Le troisième acte est celui de la vilaine sorcière ogresse. Le petit marchand de rosée tenant à la main une campanule a secoué des gouttes fraîches et claires sur le front de Gretel qui se frotte les yeux, secoue son frère, et lance des tirelires au matin joli. Les sapins s’entrouvrent pour laisser place à la maison de Grignotte (Knusperhexe, la sorcière aux biscuits croustillants), toute luisante de soleil et décorée de pains d’épices. Hänsel se précipite sur la maison de gâteau, et Grignotte (le nom français de la Knusperhexe, que l’on trouve dans la traduction du texte de l’opéra publiée par Catulle Mendès, un wagnérien français de la première heure), comme si elle attendait ce mouvement d’affamé, s’avance à pas de loup, et jette une corde autour du cou des enfants. Ah, les bons petits ! Comme ils seront bons, rôtis ou cuits sous la cendre. Déjà l’Ogresse se réjouit, et prononce les paroles cabalistiques qui fascinent ses victimes : ” Bokus, pokus, bonus, jocus, malus, lacus! » Mais Grignotte a affaire à forte partie. Pendant qu’elle fait manger Hänsel, Gretel reproduit l’incantation : “Bokus, pokus”, et, lorsque Grignotte ouvre la porte de son four pour voir si la pâte est cuite, c’est elle que Gretel y enfonce d’une violente poussée. Un craquement formidable se fait entendre. Le four s’effondre avec fracas. La haie de bonshommes en pain d’épices est remplacée par une haie de petits garçons et de petites filles, ceux-là même qu’on croyait disparus à jamais et qui étaient tombés aux mains griffues de la sorcière. Tout ce petit monde saute de joie. Le Père et la Mère surviennent, et c’est un embrassement général.

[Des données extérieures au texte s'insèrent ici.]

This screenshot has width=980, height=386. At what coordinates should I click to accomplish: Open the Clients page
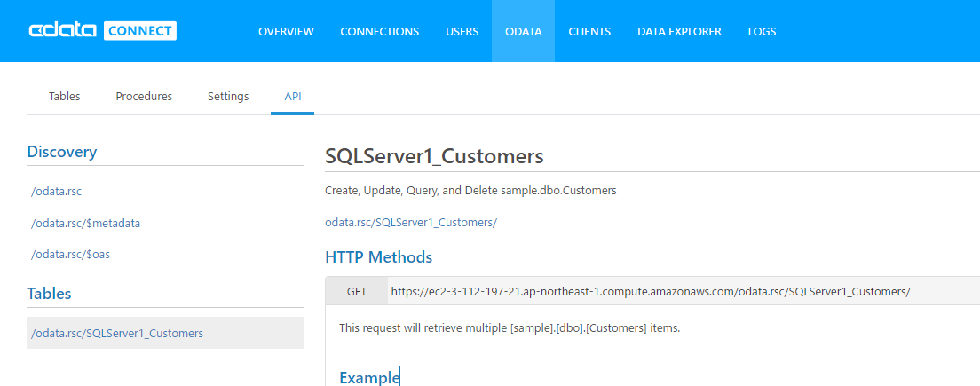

Les décors et les costumes d’un beau camaïeu de bruns et de beiges contribuent pleinement à la magie du spectacle. La misérable masure délabrée de Peter pourrait servir de crèche de Noël. Hermann Soherr a su rendre l’atmosphère d’une forêt enchantée aux profondeurs magiques baignée par les lumières changeantes de Jakob Bogensperger. Un grand arbre creux un peu effrayant révèle en son sein des êtres surnaturels et la cabane de pain d’épices serait vraiment délicieuse si elle n’était l’appât fallacieux qui attire les enfants affamés.
Le baryton-basse autrichien Alexander Grassauer prête sa voix puissante dotée de belles profondeurs au pauvre marchand de balais Peter, tout heureux d’avoir fait affaire au marché, la seule voix grave d’une partition composée pour sopranos et mezzo-sopranos.
Alexandra Reinprecht chante sa femme Gertrud, avec un excellent jeu de scène dans son interprétation d’une femme que la misère et les soucis rendent colérique.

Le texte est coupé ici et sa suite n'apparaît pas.